The views of parents and adolescents are explored in this paper and most parents and adolescents were in favour of receiving correspondence following an outpatient visit.

Question 1

Responses showed that for both groups the preferred option was for the letter to be written to the GP and copied to them, rather than written primarily to them and copied to the GP. A study from Nottingham also found that families preferred to receive the GP copy and accepted medical terminology knowing that they could ask for clarification.2 Although respondents in this study were not asked to comment on the reason for their choice possible explanations may be:

  • It is what is being said between professionals that is important to families

  • Concern that contents may be over simplified and some information excluded if the letter is written primarily to the family

  • The concept of receiving correspondence may be so novel to our respondents that getting a copy of the GP letter was much more tangible than having a letter written specifically to them.

For young people, separate letters to the GP and family was a popular option.

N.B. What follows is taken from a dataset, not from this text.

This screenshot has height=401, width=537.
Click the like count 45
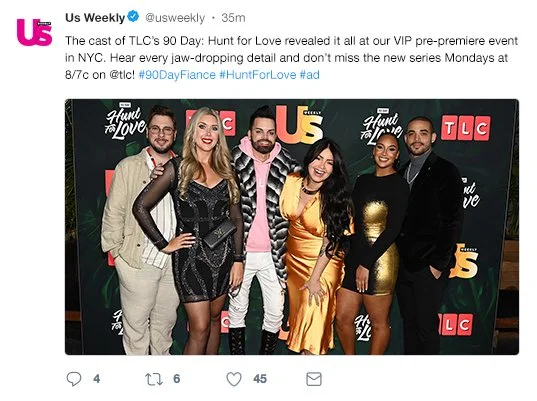click(260, 379)
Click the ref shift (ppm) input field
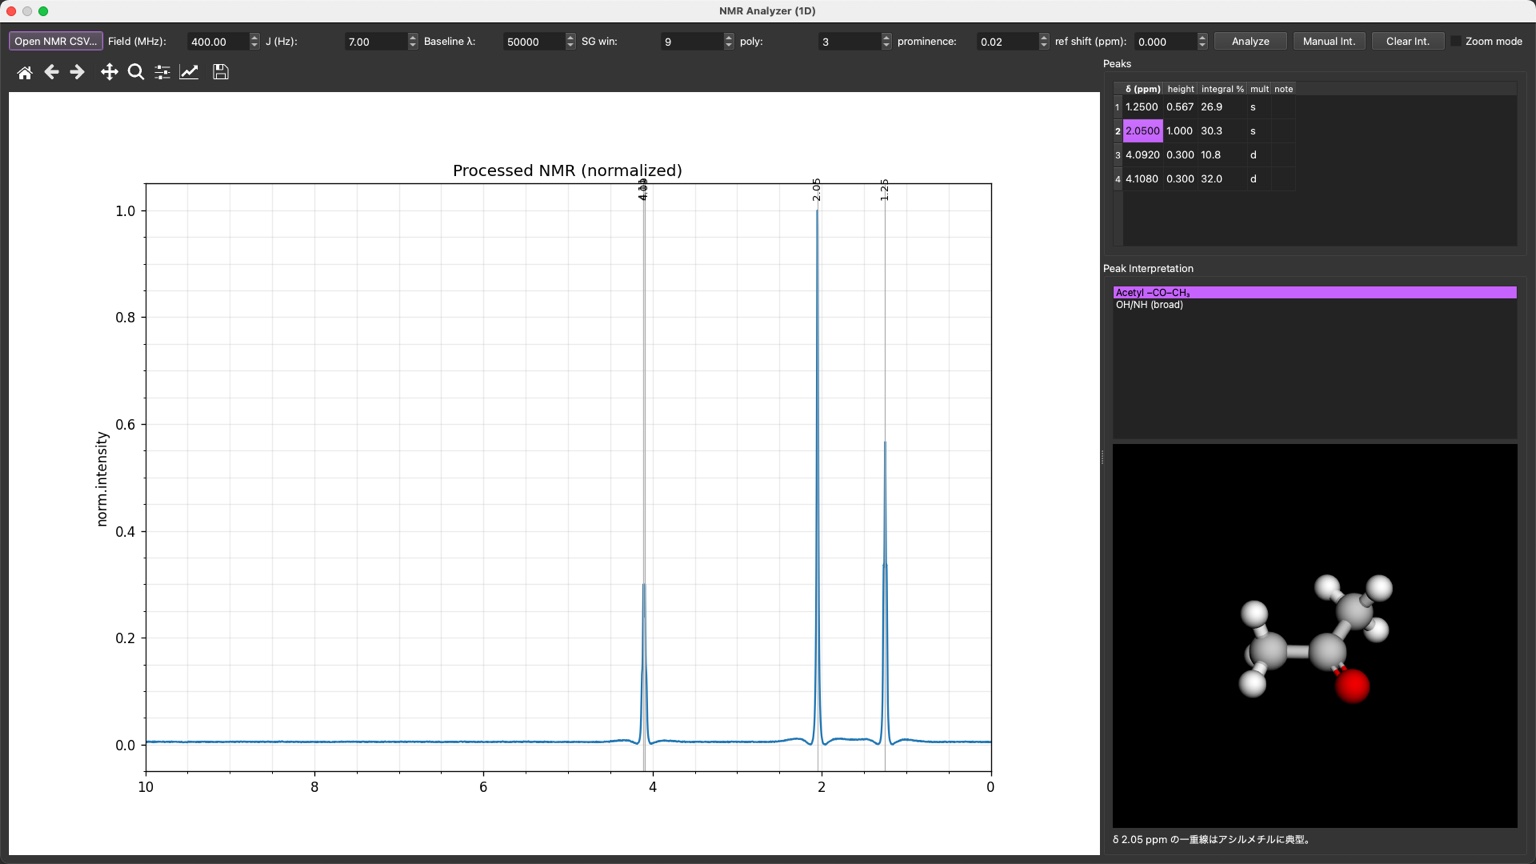 tap(1164, 41)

This may reflect concern regarding understanding the content of the letter.

Only 6.1% of parents and 7.9% of young people felt that letters should be sent to the GP alone. There are few other studies in the literature addressing this issue; one study by Cowper and Lenton3 found that 0% of parents were in favour of the letter being sent to the GP alone, in contrast to a study by Kenny and colleagues4 where only 33% of parents attending hospital clinics and 66% of parents attending a community clinic wanted a letter.

Question 2

The most popular option for both parents and children was a combined letter to them, and only a few wanted different letters to both parties. Twenty one per cent of young people thought that the letter should go to their parent only; a small number thought it should be sent only to them and not their parents.

Question 3

Responses varied widely from both parents and young people as to the age at which young people should receive their own correspondence. Young people generally wanted correspondence at a younger age than their parents felt appropriate. This may reflect the desire to exert some control over the way information is given to their children, or there may be a tendency to over protect children who have a long term medical condition. From a legal point of view a 16 year old is deemed competent to make decisions regarding their own health and should therefore be entitled to receive their own correspondence, but in many cases a younger person will show “competence as defined by Lord Fraser’s guidelines”5 and may be entitled to receive letters directly. Professionals will need to establish two-way conversation with these young people to assess their ability to deal with the content of the letters. This may not be achievable in a single session and may require the professionals to offer the young people at least some consultation time without a parent being present.6


From the issues addressed in this study, it appears that:

  • Most parents and young people want correspondence following outpatient appointments.

  • Most people opted to receive a copy of the letter written between health professionals, although different opinions were expressed. It may well be that, in implementing this initiative, families will need to be given a choice as to the format of letter they receive.

  • In terms of who should be receiving letters, most respondents were in favour of the same letter being sent to parents and young people, giving the opportunity to discuss content.

  • Young people want copies of correspondence about them. Paediatricians should be working with parents and young people to empower young people to take more responsibility for their own health.

Further studies will be needed in future once parents start to receive correspondence, in order to obtain their views on the format and content of letters and to explore both the financial and time implications to health professionals.